Background: Women with type 2 diabetes (T2D) are less likely to reach the goals for hemoglobin A1c compared with men, and have higher all-cause mortality. The risk of cardiovascular disease is elevated among both men and women with T2D, however, the risk has declined among men over recent years while it remains stationary in women. Reasons for these sex differences remain unclear, and guidelines for diabetes treatment do not differentiate between sexes. Possible causes for varying outcome include differences in physiology, treatment response, and psychological factors. This review briefly outlines sex differences in hormonal pathophysiology, and thereafter summarizes the literature to date on sex differences in disease course and outcome.

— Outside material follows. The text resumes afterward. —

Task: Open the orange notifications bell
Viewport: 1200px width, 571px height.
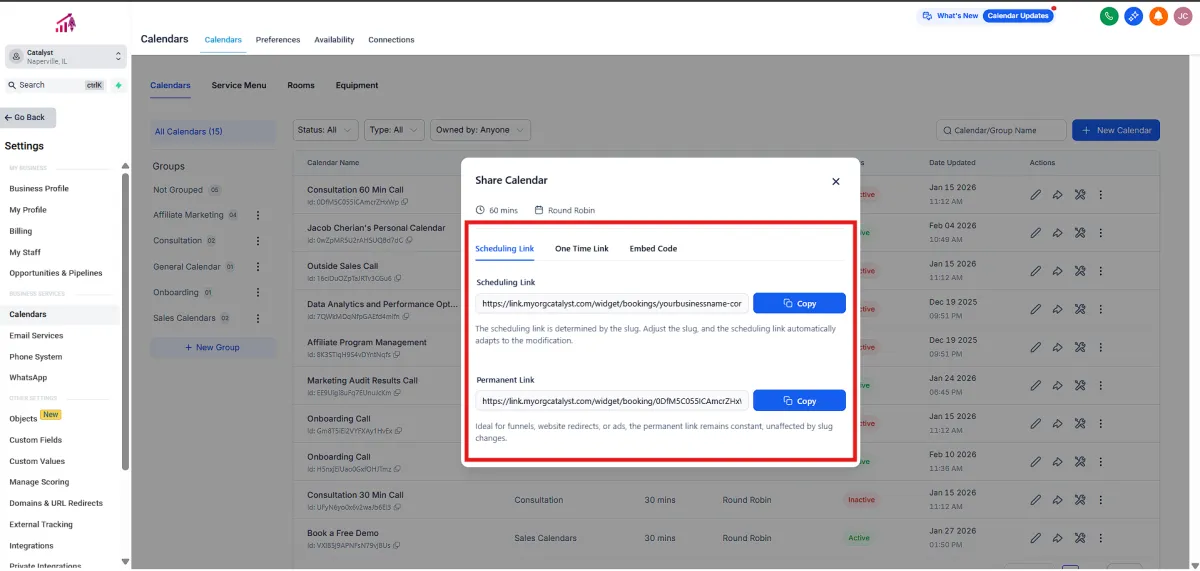Action: (x=1158, y=16)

Methods: Systematic searches were performed on PubMed using "sex", "gender", and various glucose-lowering therapies as keywords. Earlier reviews are summarized and results from individual studies are reported. Reference lists from studies were used to augment the search.
Results: There is an increased risk of missing the diagnosis of T2D when screening women with only fasting plasma glucose instead of with an oral glucose tolerance test. The impact of various risk factors for complications may differ by sex. Efficacy and side effects of some glucose-lowering drugs differ between men and women. Men with T2D appear to suffer more microvascular complications, while women have higher morbidity and mortality in cardiovascular disease and also fare worse psychologically.
Conclusion: Few studies to date have focused on sex differences in T2D. Several questions demand further study, such as whether risk factors and treatment guidelines should be sex-specific. There is a need for clinical trials designed specifically to evaluate sex differences in efficacy and outcome of the available treatments.
Keywords: cardiovascular disease; complications; gender; sex; treatment; type 2 diabetes.